If there is something that Indian parents pass onto their kids unfailingly, it is their love for traditional insurance policies and fixed deposits. I have already written about LIC policies and why ULIP plans are easily one of the worst places to park your hard-earned money. Now given how deeply Indians love fixed deposits, it is imperative to analyze why fixed deposits are no better in their wealth-destroying magic as ULIP plans. So, without much ado, let us begin.
Before we understand why fixed deposits are a terrible investment choice, it is important to understand why they are so popular among people in the first place. If you ask any Indian why they have put their money into fixed deposits, you will get the same reasons listed below:
They are safe:
Often safety is cited as the most important reason why people choose fixed deposits. As the name suggests, "fixed deposits" are fixed income instruments. They are offered by various banks, as well as Non Banking Financial Companies (NBFCs). All fixed deposits have different interest rates based on their tenure, amount, and the institutions they are provided by. Often, senior citizens are given an additional rate to entice them. In any case, they are all sold as "safe" investments, unlike the stock market where you can lose all your money, and your car, and house too. (You will hear this most from people who have actually lost a lot of their hard-earned money in the stock market by treating it like a gamble - which, guess what, you shouldn't. Read on here to know other massive but very common stock market mistakes)
2. High interest rate:
Now, this is something only a person who has never been exposed to the world of equity or who has run away from it say. But still, this is often cited as a good return compared to bank rates. And yes, that much is true. Add to this return rate the words "risk-free" and you have a killer product in your hands.
3. Well, that' it, to be honest.
To sum up the reason why fixed deposits entice investors like a beach entices a young boy, its "risk-free, safe, high returns." These same reasons are also true for a few other fixed income
Now, if I want to convince you to stop putting your money in fixed deposits, I need to convince you that the main reason of "risk free high returns" is not as good as you might think. And frankly, it's not very difficult to do so.

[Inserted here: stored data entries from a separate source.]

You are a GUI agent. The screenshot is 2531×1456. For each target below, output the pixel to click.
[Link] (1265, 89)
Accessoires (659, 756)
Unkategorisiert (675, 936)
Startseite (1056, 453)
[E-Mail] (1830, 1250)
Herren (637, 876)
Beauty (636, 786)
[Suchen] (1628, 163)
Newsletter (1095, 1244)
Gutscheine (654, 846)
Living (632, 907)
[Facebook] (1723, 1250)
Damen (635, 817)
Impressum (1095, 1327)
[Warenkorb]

Are fixed deposits really safe?
In the past few years, Indians have seen various banks collapse, even those that seemed infallible at one point. So, even though you might think fixed deposits are very safe, they are only as safe as the institution they are offered by. You might be aware that the Reserve Bank of India guarantees an amount of 5 lakh per investor per bank within the DICGC (Deposit Insurance and Credit Guarantee Corporation) scheme. But if you have more thank 5 lakhs in a fixed deposit, the rest of it is not insured. Also, if you have put your money into any NBFC, no part of your money is really guaranteed so you are pretty much as safe as you would be in the stock market. So, if you are putting in money in an FD thinking it is safe, think again.
2. Are the returns really high?
Most fixed deposits offer anywhere between 6.5% to 8.5% interest. This may look better than the measly 4% that you get in savings account but it isn't that better. Wealth creation only happens when the returns on your investment is higher than the rate of inflation. Generally, inflation rates in India hover around 6 to 7%. So you are barely fighting inflation, atleast on paper. But wait, this isn't actually the money you make. Even though the FD generates the said return, you don't get that amount in your hand as the interest earned on FDs is taxable. It is taxed under the "Income from other sources" category. And what's worse, you may even have to pay TDS in addition to the income tax if your interest in an FD is greater than INR 40,000.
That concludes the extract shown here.